La controverse sur la vaccination des personnes qui ne font pas partie des groupes prioritaires établis dans le protocole espagnol anti-Covid s’étend à de plus en plus de secteurs, et touche déjà au moins 700 personnalités, dont la plupart sont des hommes politiques de gauche comme de droite, des hauts fonctionnaires, des syndicalistes et dirigeants militaires, entre autres.
De ce total, seule une dizaine de responsables ont décidé de quitter leurs postes ou ont été poussés à la démission après avoir reçu la première dose du vaccin alors qu’ils ne figuraient pas dans la liste du premier groupe de vaccination.

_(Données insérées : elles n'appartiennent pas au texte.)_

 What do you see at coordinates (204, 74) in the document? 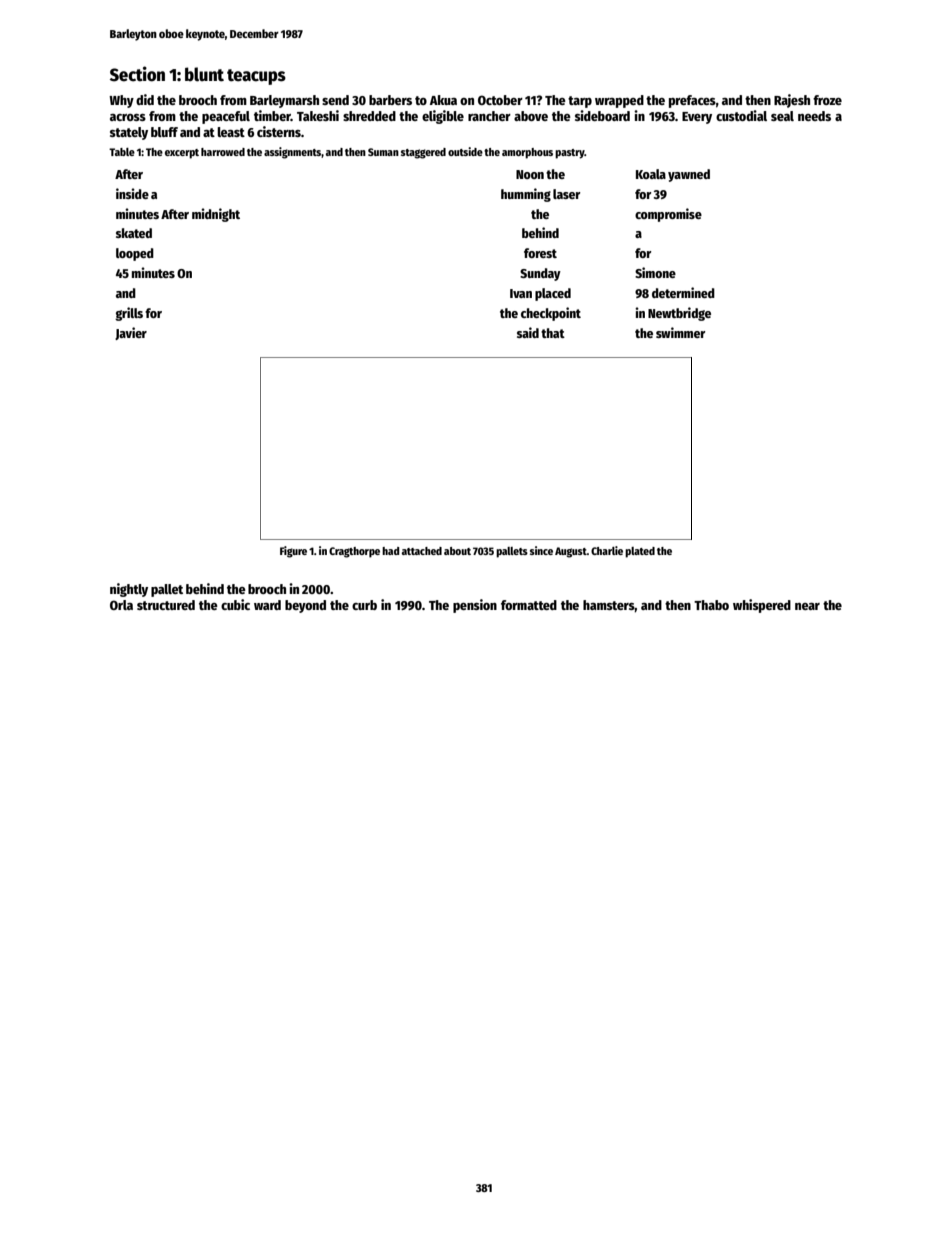
I see `blunt` at bounding box center [204, 74].
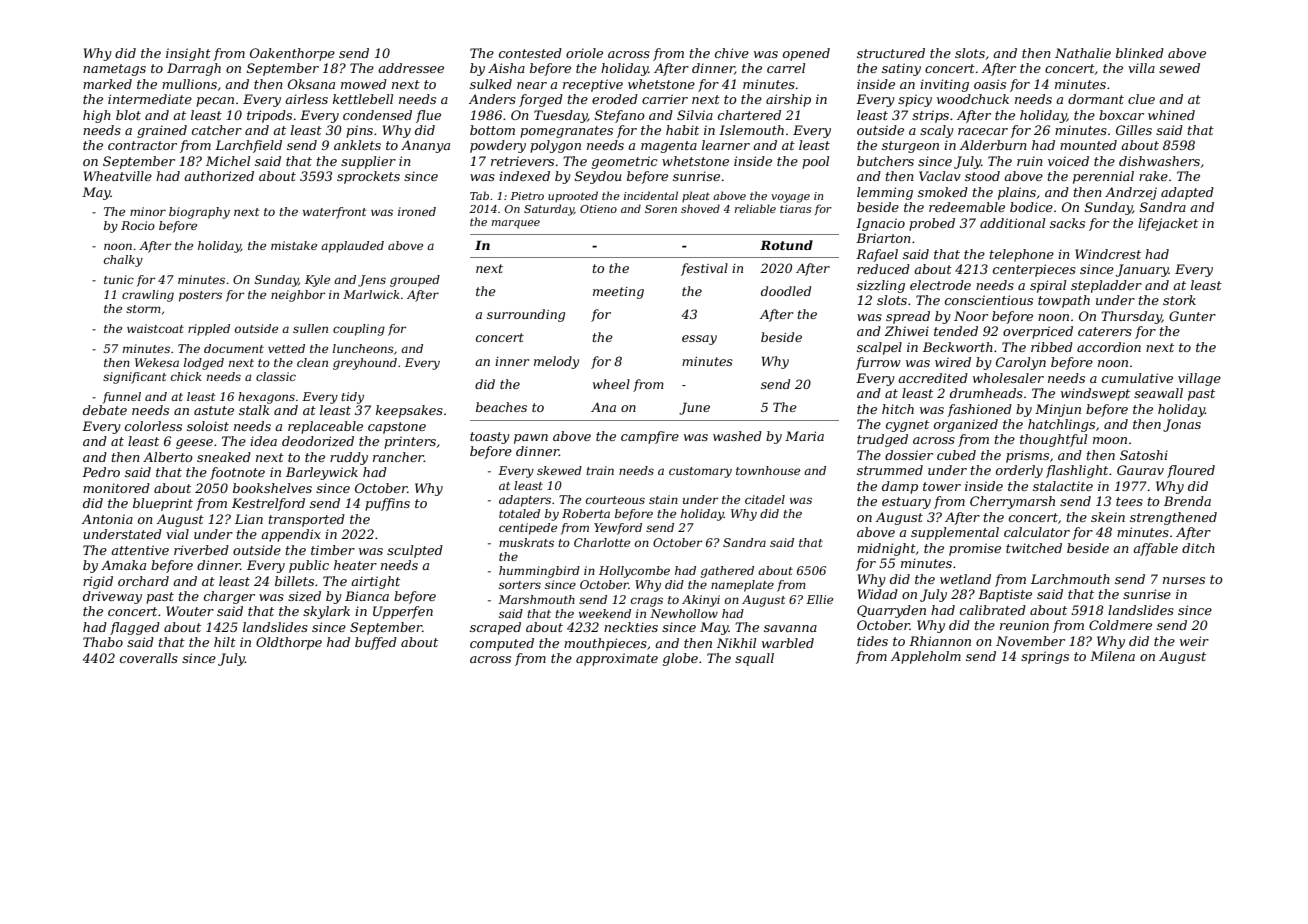  Describe the element at coordinates (1140, 53) in the screenshot. I see `blinked` at that location.
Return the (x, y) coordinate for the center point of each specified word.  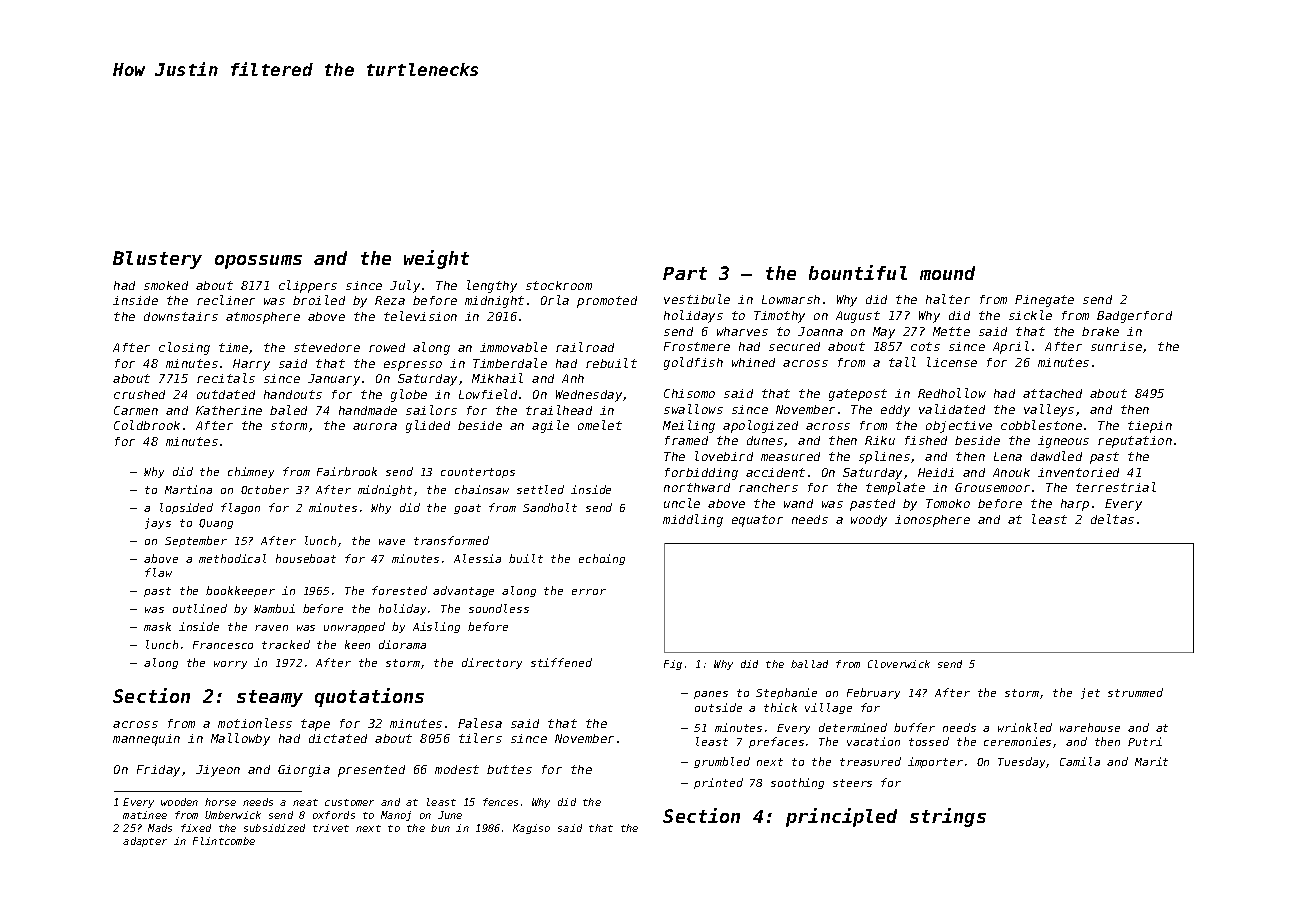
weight (436, 259)
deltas (1112, 519)
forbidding (701, 474)
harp (1075, 505)
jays (158, 523)
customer (349, 802)
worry (230, 665)
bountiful (858, 272)
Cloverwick (899, 664)
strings (948, 817)
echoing (602, 559)
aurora (375, 426)
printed (718, 783)
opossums (258, 262)
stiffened (561, 662)
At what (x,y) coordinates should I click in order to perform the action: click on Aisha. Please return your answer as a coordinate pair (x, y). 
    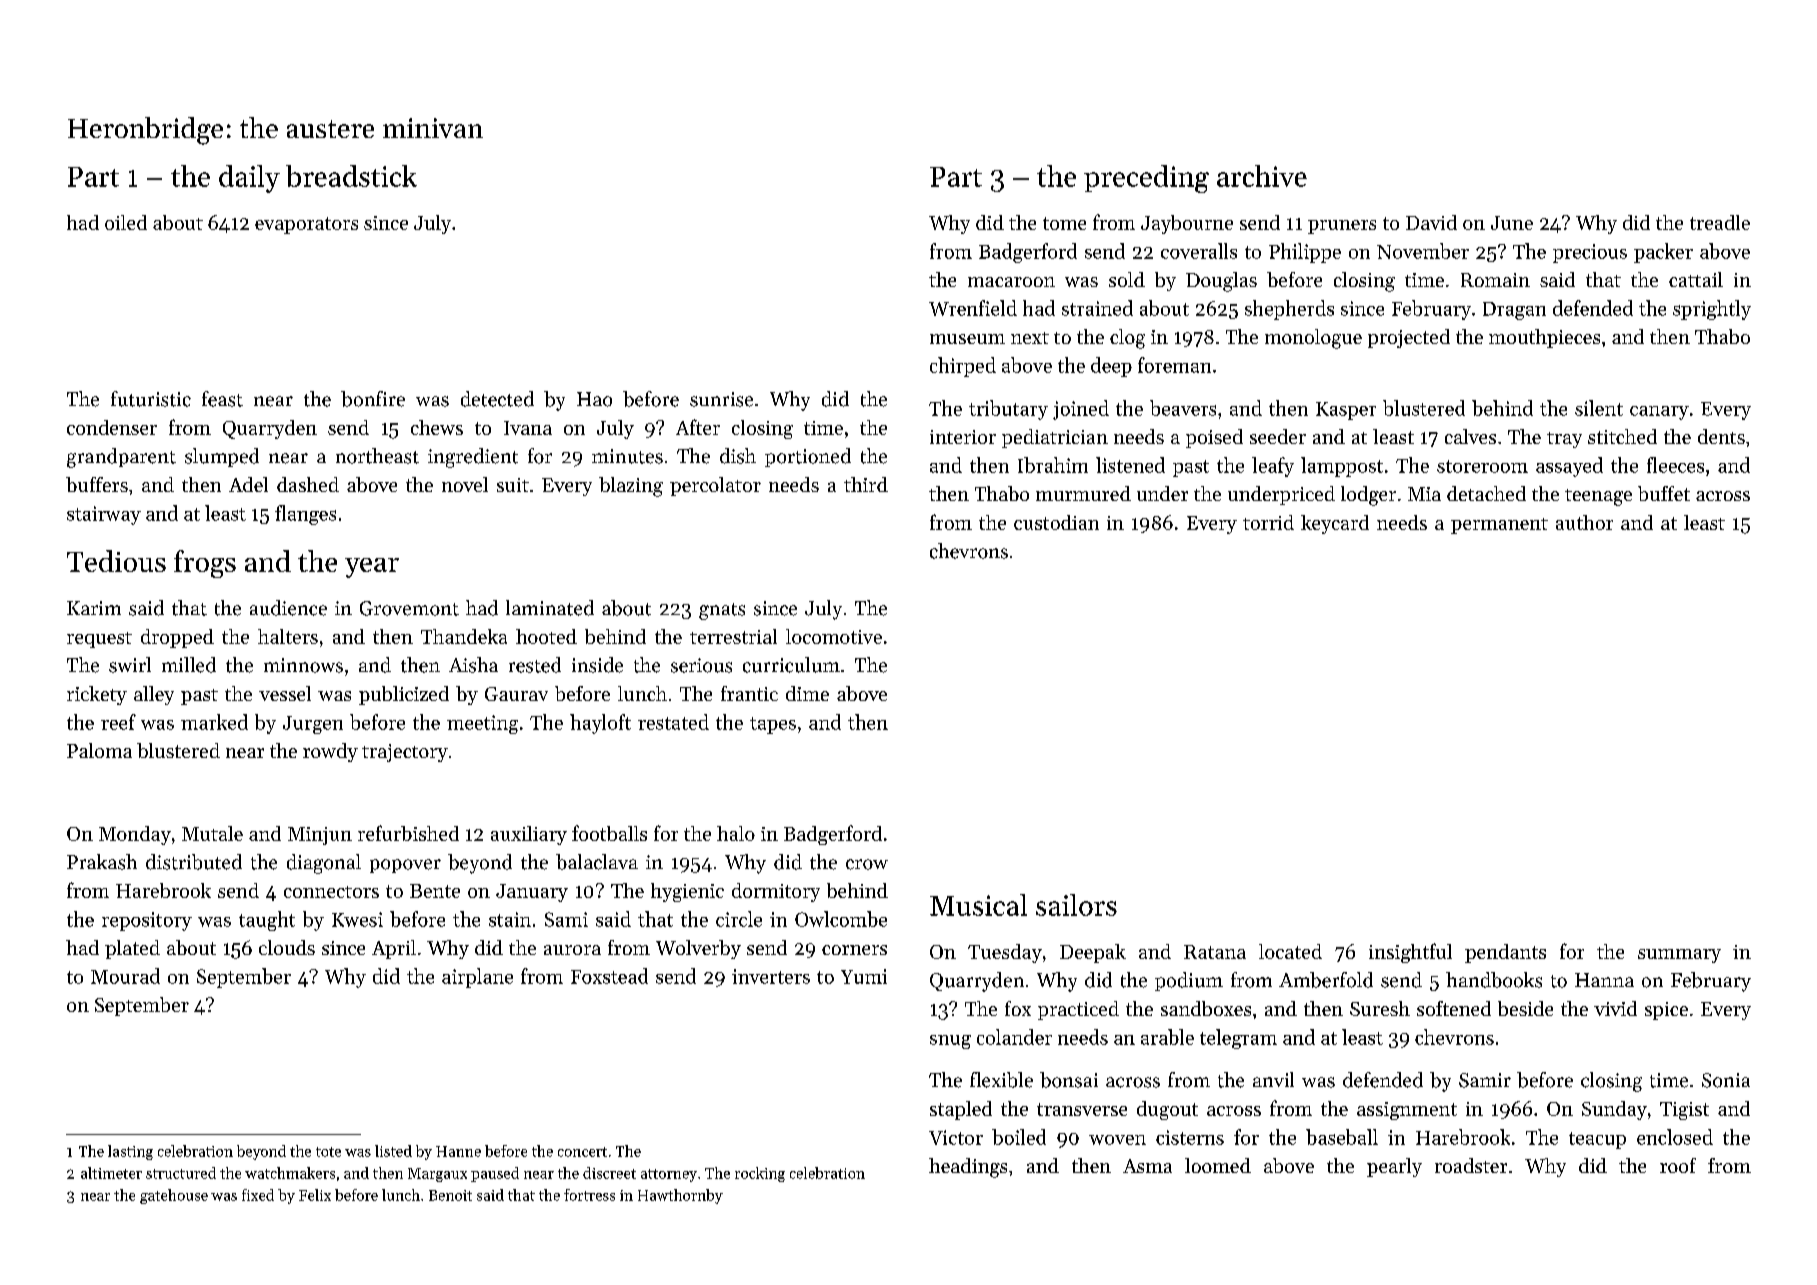
    Looking at the image, I should click on (473, 665).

Le cas le plus retentissant est celui de l’ancien chef de l’état-major de l’armée espagnole, le général Miguel Ángel Villarroya, qui a présenté sa démission après avoir été accusé d’avoir reçu le vaccin avant les groupes à risque comme il est prévu dans la stratégie nationale de vaccination massive contre le nouveau coronavirus.
Villarroya a été contraint de quitter son poste après l’ouverture d’une enquête sur les personnes ayant bénéficié de la vaccination au sein de la direction militaire. Cette démission est intervenue quelques heures après le licenciement également d’un haut responsable de la Garde civile espagnole pour la même raison.
Des ministres régionaux, comme c’est le cas de Manuel Villegas, conseiller régional de la Santé à Murcie, des maires de différentes régions d’Espagne et de divers partis politiques, des directeurs d’hôpitaux publics et des personnalités du monde des affaires auraient fait usage de leur pouvoir ou de leur position pour recevoir la première dose alors qu’ils ne figuraient pas parmi les catégories prioritaires pour se faire vacciner.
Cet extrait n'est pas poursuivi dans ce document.